Radiocarbon analysis gives a date of 2850 BC. At least one skeleton, of a young man killed by an arrow was found, seemingly connected with the burning of the timber defences and suggesting at least one phase of violence. A single grape pip and a leaf fragment is evidence of vine cultivation and the occupants seem to have traded with sites further to the southwest.

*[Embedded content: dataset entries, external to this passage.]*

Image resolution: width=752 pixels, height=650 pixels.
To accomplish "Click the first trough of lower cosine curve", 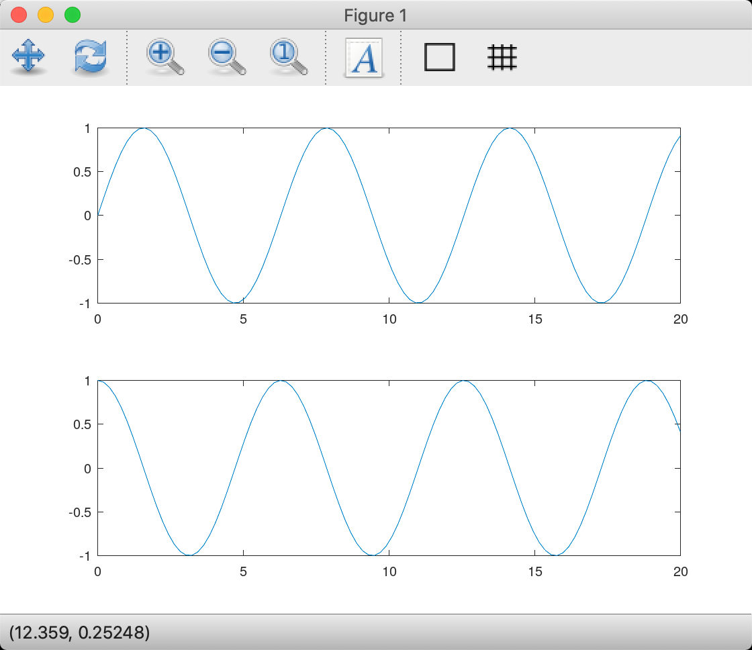I will 189,555.
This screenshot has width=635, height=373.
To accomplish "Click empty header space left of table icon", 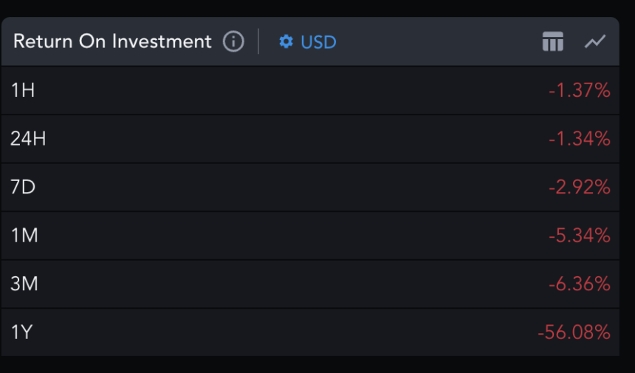I will pos(443,42).

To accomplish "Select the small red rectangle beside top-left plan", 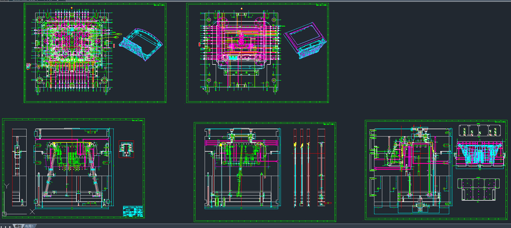I will (x=114, y=46).
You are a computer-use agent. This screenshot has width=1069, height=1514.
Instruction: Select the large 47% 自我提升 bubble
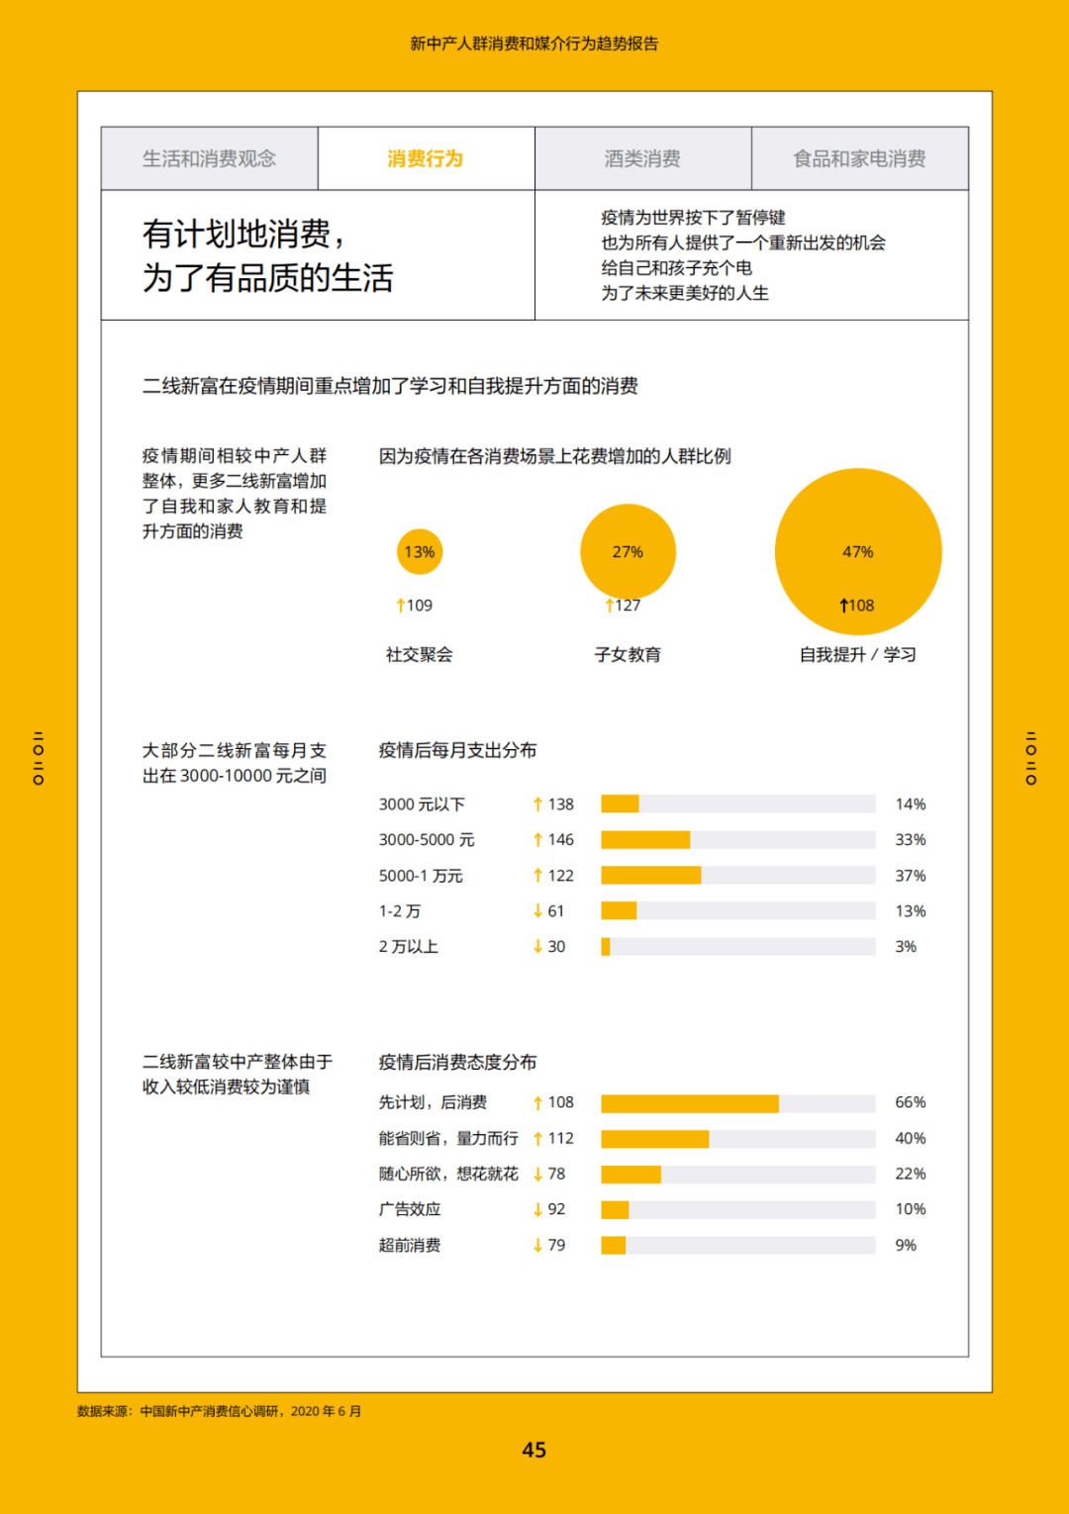click(858, 551)
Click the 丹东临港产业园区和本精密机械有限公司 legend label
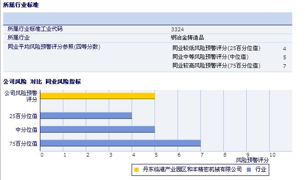This screenshot has height=180, width=305. 192,169
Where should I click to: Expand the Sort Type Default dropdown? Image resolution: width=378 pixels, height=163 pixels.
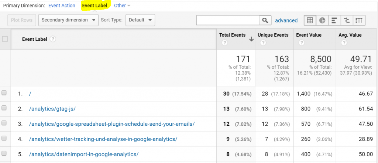click(140, 20)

The ditches of the enclosures also contained significant quantities of pottery as well as red deer antler picks used to excavate them. Human skulls had been placed right at the bottom of one of the enclosure ditches possibly as a dedicatory or ancestral offering. Animal bone analysis suggests that most of the meat was consumed in late summer and early autumn, possibly indicating seasonal use of the site. Different material was found in different areas of the site suggesting that Hambledon Hill was divided up into zones of activity. The original interpretation was that the large causewayed enclosure was used as a mortuary enclosure for the ritual disposal of the dead and veneration of the ancestors with attendant feasting and social contact taking place in the smaller enclosure.
Little remains of the Neolithic activity and the site is more easily identified as a prime example of an Iron Age hill fort. It was originally univallate but further circuits of banks and ditches were added increasing its size to 125,000 m2 (1,350,000 sq ft). Three entrances served the fort, the southwestern with a 100 m (330 ft) long hornwork surrounding it. Hut platforms can be seen on the hillside. The site appears to have been abandoned around 300 BC possibly in favour of the nearby site of Hod Hill.
Hambledon Hill is the first in a series of Iron Age earthworks, which continues with Hod Hill, Spetisbury Rings, Buzbury Rings, Badbury Rings and Dudsbury Camp. The Iron Age port at Hengistbury Head forms a final Iron Age monument in this small chain of sites.
The Clubmen were a third force in the English Civil War, aligned to neither crown nor parliament, but striving to protect their land from being despoiled by foraging troops of either side. They armed themselves with clubs and agricultural implements and gathered in large numbers to protect their fields, especially in Dorset. Between 2,000 and 4,000 of them encamped on Hambledon Hill in August 1645. There were large numbers of Cromwell's troops in the area at that time, after the siege of Sherborne Castle. Cromwell ordered that the Clubmen be dispersed and his well-equipped New Model Army soon drove them away on 4 August. The leaders were arrested but Cromwell sent most home saying they were 'poor silly creatures'.
The hill is now a National Nature Reserve (NNR) with common plants including milkwort, salad burnet, horseshoe vetch, squinancywort, pyramidal orchid and wild thyme. Rarer species include bastard toadflax, meadow saxifrage, early gentian and dwarf sedge. Butterflies include dingy skipper, grizzled skipper, chalkhill blue and Adonis blue.
In August 2014, Hambledon Hill fort was acquired by the National Trust for £450,000. The money to buy the hill had come from a Natural England grant and a legacy gift left to benefit Dorset countryside. The hillfort is a Scheduled Monument, as is the adjacent Neolithic causewayed camp.